What's needed is an exact copy of the lines from the one that contains "Task: Click the default colors reset button" to the end of the data below, leaving the pictures out.

(Provided records Opens)

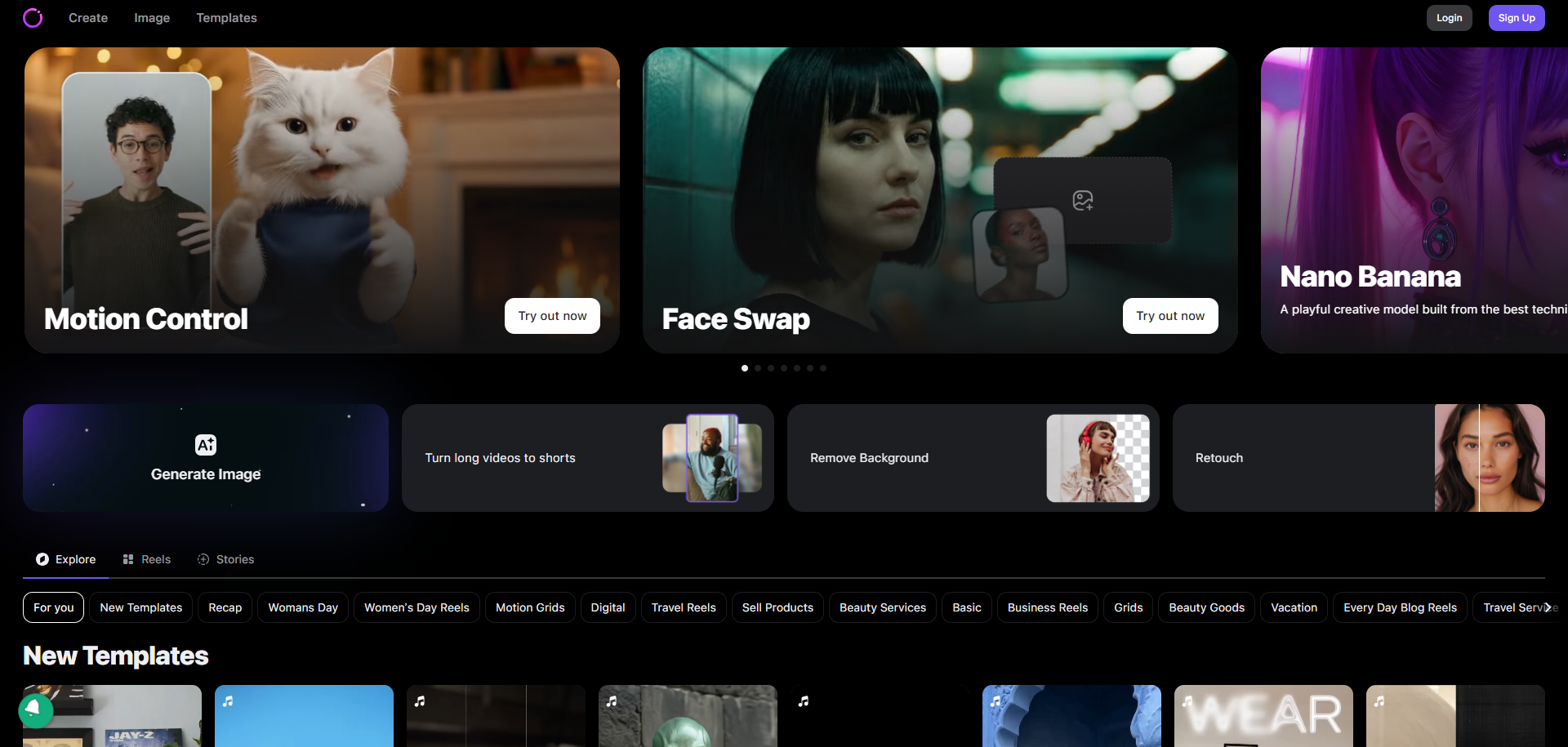Image resolution: width=1568 pixels, height=747 pixels.
Task: Click the Explore compass icon
Action: click(42, 559)
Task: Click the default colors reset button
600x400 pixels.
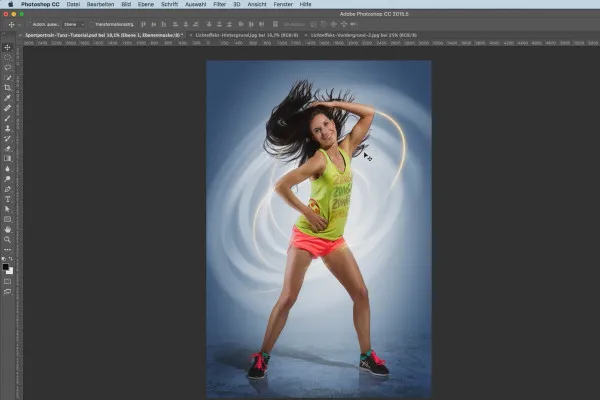Action: tap(3, 259)
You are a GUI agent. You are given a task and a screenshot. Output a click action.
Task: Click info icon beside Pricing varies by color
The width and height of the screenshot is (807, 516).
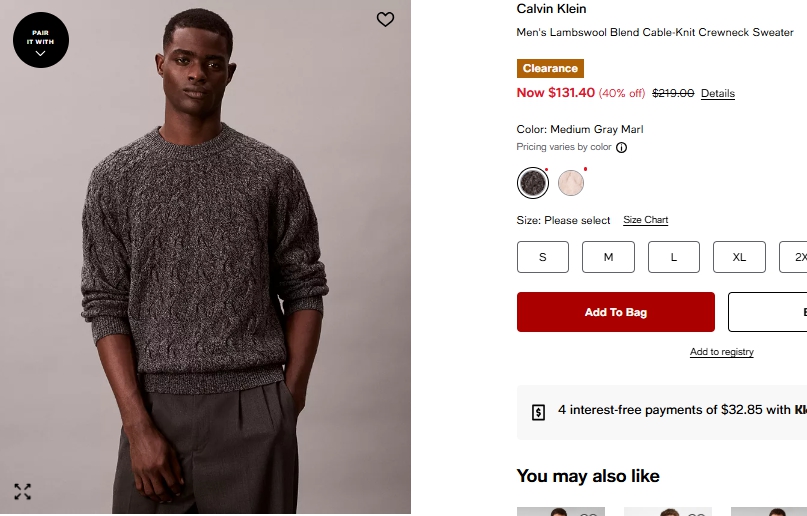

(Provided records Closes)

> **Response area**:
Task: Click the default colors reset button
600x400 pixels.
Action: tap(3, 259)
You are a GUI agent. You are given a task and a screenshot. Output a click action.
Task: Click info icon beside Pricing varies by color
The width and height of the screenshot is (807, 516).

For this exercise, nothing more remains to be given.